# LSG smokers - different types



## BB-que (Jan 26, 2022)

I’m gonna be in the market for a new smoker here in the next month.  I’m looking at Lone Star Grillz.  Anybody know the pros and cons of a standard offset relative to an insulated cabinet?  I’m looking for the best tasting food, not necessarily the most hands off.  It sounds like the insulated cabinet is gonna be more efficient and hands off while there will be more fire management with a true offset.  Anybody have any experience with the two and how would you compare smoke profile between the two?  If it’s relatively similar seems like a cabinet makes more sense but if the flavor is much better on an offset in peoples opinions I’ll have a decision to make.  I have a pellet for set it and forget it but I want a more traditional stick burner type smoker.  Which would you folks recommend and why?  Thanks in advance.


----------



## unclebubbas bbq (Jan 27, 2022)

There are plenty of videos on you tube on almost all the LSG cookers. I don't own one but have considered it. You will need to baby sit the offset smokers by adding a split an hour. They also make one of the nicest pellet smokers I have seen. They make a quality product and there are many members here that own one. Maybe someone can answer your question as far as taste profiles go.


----------



## MadMax281 (Jan 27, 2022)

I own the 20X36 with the non-insulated firebox. I live in SE Texas so I didn't think I would need it to be so. Colder climates maybe. I have the fire management basket and when this thing gets to temp it is a dream. It consumes 1 split every 45 minutes to an hour depending on size of split. The 20" series doesn't need tuning plates like the 24" series. The 20X36 has enough area for my cooking needs. Depends on how much you want to cook at one time. If you're doing 1 or 2 things to smoke then the 36" is plenty. I started out with the MB40 electric smoker and wanted to smoke meat without limits of size of the smoker. The flavor difference to me is so much better. Beautiful smoke rings. Just a quality made product that I can't say enough about. The wait to get it is brutal but so worth it. Pair it with the Fireboard 2 thermometer and you're set. A few pics...


----------



## Alphonse (Jan 27, 2022)

I own two LSGs.  The one in my avatar here, a 20x42 offset, and their 24 x 48 Adjustable Grill & Smoker.  I do not own an insulated cabinet.  I prefer smokers that can handle splits.  The quality of the LSG products is top shelf.  I am a trained welder and a mechanical engineer.  I studied pits to nth degree before I bought the first LSG and came to the conclusion that their fabrication skill and outcomes were as good as if not better than any.

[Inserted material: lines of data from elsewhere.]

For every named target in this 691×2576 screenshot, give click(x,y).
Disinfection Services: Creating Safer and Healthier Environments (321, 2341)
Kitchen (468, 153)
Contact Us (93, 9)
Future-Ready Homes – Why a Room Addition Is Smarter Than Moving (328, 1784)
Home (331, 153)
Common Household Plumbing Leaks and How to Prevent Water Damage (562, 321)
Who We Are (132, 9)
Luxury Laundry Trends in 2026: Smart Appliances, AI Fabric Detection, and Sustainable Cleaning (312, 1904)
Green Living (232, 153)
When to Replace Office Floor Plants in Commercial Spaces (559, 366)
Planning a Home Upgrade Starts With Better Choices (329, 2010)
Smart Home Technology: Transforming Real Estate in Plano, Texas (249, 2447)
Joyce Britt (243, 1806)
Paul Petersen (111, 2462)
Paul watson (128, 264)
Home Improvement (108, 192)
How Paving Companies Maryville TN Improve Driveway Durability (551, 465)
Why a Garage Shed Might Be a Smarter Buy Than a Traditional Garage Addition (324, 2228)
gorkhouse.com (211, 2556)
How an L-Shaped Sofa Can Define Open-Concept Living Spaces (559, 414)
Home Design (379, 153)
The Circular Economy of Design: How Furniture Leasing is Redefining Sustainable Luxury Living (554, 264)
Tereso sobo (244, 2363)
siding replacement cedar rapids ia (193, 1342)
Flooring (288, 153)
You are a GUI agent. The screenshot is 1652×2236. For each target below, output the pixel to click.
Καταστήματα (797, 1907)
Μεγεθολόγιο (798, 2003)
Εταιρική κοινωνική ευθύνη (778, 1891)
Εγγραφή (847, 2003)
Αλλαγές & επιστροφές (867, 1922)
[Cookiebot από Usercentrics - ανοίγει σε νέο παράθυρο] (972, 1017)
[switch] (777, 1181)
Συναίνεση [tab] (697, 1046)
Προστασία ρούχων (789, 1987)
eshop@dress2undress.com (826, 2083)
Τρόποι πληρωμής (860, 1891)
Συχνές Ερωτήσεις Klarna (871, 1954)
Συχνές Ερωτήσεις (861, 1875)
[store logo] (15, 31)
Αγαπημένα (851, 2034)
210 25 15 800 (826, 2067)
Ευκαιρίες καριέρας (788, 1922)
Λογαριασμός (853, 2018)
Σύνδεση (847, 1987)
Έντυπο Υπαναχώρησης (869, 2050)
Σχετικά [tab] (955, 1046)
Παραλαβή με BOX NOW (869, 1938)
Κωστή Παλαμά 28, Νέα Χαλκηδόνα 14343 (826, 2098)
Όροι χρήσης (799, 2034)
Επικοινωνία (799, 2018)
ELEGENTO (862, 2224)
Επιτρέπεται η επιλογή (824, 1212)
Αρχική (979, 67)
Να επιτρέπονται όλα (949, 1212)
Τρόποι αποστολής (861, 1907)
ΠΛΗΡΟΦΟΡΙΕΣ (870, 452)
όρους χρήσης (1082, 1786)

For a dedicated charcoal burner like an insulated cabinet, I prefer a kamado.  I own a Big Joe III and a BGE.  When I want to cook on them unattended, I use a FireBoard controller with a combustion air fan.  I use a rotisserie on the Big Joe often, rib roasts, turkeys, etc.

I cook for my family and neighbors only so I do not need an enormous capacity.   So bigger is better is not my mantra.  I usually cook for a dozen people max and I do not like leftover BBQ unless it is vacuum packed asap and frozen. 

On the right day, I love poking splits into the 20 x 42 offset.   I often cook what I call a hybrid cook meaning splits for two hours and then swap to charcoal and finish the cook using the FireBoard/fan.  

Both my LSGs have fan ports as installed during their build by LSG.  BTW, there are two fan ports on the Adjustable since it has two fireboxes.  The fan ports are only for charcoal.  If you haven't looked at the Adjustable, do yourself a favor and take a look at it.  If I could only own one pit, that would be it.

I hope this helps you sort your options.  I am sure the IVS is a great smoker but just not for my stable.  We all have our own preferences and what is important is that you buy what you want to meet your needs.


----------



## ofelles (Jan 27, 2022)

I have the large insulated cabinet and swear by it.  Used with the FireBoard controller and Pit Bull fan it is close to hands free.  With wood chunks thrown in  it puts out fantastic food.  I have cooked as long as 20 hours on a 15 lb bag of charcoal with wood chunks.  As said before the build quality of the LSG is top notch.

I was looking to get one of their stick burners but I am challenged physically and use a walker.  Having to procure wood then split it and store ii and move it around was too much  for me. 

I have not regretted my decision.  No matter which way you go you will be happy with LSG.  Also the adjustable cooker would be worth looking in, I heard great things about them.


----------